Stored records
########################################

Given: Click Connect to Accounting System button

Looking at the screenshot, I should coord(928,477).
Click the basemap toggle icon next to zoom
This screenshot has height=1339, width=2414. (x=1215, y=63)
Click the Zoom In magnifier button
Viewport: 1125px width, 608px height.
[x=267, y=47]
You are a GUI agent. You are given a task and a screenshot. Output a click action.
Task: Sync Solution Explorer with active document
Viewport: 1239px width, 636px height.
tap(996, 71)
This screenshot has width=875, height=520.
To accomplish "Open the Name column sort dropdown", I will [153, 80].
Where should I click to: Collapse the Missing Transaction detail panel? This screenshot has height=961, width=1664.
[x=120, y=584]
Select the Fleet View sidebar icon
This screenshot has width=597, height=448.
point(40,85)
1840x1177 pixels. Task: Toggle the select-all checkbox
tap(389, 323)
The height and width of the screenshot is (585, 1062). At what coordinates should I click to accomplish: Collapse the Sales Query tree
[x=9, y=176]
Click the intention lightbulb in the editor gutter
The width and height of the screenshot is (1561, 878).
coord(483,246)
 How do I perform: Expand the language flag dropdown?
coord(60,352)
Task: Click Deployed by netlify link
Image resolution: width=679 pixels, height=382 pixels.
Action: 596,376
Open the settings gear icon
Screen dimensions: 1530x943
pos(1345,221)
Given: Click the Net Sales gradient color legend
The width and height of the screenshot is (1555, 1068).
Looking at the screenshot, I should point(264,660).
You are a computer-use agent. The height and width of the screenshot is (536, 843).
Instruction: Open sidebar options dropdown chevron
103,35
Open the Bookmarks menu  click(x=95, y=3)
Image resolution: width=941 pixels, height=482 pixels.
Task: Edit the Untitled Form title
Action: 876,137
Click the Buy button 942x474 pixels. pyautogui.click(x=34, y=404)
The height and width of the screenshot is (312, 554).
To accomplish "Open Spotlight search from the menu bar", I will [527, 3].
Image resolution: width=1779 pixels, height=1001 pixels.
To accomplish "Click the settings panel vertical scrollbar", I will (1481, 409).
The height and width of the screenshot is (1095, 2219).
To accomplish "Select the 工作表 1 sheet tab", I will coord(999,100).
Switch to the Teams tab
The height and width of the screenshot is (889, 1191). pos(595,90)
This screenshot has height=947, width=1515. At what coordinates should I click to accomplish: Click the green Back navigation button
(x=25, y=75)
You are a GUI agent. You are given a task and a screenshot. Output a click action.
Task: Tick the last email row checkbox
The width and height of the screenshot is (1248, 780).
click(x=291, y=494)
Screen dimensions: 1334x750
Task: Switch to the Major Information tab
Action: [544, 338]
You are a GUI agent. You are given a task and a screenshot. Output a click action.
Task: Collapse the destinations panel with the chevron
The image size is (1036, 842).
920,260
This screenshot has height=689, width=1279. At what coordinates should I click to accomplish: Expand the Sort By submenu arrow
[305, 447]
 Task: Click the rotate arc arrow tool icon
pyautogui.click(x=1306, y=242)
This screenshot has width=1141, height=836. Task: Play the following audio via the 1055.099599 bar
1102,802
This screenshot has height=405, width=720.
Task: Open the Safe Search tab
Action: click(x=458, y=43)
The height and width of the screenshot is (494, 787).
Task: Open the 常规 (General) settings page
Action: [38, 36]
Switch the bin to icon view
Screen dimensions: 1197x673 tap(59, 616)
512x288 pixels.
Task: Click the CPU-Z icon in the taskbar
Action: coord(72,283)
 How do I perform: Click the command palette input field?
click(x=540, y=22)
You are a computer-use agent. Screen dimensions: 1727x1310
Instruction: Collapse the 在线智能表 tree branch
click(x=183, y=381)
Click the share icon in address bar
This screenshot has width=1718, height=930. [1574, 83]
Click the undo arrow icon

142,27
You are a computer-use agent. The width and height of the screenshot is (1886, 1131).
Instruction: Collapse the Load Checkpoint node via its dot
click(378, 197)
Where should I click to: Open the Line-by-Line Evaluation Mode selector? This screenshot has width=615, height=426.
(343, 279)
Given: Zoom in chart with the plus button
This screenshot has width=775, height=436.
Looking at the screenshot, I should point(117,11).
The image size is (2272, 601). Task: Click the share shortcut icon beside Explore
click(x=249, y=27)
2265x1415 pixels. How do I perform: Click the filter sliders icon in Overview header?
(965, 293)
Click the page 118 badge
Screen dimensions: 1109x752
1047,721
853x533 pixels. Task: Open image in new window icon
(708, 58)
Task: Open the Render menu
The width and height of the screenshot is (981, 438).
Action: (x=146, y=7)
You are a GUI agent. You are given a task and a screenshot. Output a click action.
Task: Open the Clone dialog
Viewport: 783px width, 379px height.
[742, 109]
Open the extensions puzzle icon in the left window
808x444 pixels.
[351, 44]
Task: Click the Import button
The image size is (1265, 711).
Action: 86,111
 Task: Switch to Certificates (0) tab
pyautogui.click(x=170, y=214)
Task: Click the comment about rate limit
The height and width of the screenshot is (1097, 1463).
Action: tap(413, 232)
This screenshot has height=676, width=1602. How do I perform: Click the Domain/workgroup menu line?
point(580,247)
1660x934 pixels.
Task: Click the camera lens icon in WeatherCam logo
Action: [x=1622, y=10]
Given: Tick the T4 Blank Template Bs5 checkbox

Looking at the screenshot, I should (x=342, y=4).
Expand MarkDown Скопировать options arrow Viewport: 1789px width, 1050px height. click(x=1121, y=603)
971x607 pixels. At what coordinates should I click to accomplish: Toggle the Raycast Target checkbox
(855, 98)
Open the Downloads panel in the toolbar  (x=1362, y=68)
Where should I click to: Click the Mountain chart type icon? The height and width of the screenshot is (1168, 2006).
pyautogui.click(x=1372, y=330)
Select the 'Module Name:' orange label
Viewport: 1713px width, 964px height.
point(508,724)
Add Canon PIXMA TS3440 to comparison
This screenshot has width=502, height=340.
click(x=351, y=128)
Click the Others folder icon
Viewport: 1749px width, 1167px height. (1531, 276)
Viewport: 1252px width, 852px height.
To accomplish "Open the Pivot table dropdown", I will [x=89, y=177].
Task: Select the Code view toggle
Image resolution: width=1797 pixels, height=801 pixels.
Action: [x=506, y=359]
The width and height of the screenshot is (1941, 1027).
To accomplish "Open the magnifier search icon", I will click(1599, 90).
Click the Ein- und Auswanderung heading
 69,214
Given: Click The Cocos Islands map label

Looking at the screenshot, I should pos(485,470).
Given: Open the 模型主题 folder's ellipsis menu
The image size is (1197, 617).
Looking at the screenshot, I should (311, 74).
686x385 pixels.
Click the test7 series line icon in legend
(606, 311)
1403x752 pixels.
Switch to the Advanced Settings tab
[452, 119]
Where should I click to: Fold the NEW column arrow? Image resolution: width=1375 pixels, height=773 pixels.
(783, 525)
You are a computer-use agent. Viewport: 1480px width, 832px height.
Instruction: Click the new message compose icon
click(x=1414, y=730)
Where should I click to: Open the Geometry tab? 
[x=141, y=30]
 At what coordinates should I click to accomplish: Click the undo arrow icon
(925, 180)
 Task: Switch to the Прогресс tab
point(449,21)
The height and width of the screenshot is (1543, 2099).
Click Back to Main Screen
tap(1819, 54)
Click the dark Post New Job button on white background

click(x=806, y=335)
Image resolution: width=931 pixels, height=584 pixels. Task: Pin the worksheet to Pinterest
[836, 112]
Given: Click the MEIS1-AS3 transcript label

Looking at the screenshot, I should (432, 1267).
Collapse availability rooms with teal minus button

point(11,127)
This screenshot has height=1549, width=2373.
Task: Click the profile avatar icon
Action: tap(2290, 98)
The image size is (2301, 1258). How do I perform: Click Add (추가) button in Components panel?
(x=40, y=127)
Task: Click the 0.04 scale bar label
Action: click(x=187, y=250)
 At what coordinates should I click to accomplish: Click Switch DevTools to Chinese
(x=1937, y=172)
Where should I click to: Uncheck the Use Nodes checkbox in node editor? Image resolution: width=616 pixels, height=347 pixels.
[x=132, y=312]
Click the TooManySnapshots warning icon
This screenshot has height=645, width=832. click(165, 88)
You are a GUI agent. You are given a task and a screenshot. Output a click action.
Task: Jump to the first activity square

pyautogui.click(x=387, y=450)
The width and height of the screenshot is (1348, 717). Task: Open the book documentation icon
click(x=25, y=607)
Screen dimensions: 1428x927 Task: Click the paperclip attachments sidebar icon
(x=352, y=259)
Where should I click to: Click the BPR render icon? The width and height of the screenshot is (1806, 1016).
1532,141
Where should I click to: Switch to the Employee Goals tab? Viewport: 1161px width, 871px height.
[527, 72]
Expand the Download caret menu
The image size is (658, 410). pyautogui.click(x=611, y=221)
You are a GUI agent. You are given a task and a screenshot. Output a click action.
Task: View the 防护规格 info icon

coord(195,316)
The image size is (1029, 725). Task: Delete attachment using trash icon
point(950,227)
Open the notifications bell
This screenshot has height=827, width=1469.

########################################

**WHAT IS NEEDED:** Print the line that contains "Task: View the 防护规格 info icon", then every later line of the entries above up to and including the last, all exactly as written.

**WORKED SOLUTION:**
Task: View the 防护规格 info icon

coord(195,316)
The image size is (1029, 725). Task: Delete attachment using trash icon
point(950,227)
Open the notifications bell
This screenshot has height=827, width=1469.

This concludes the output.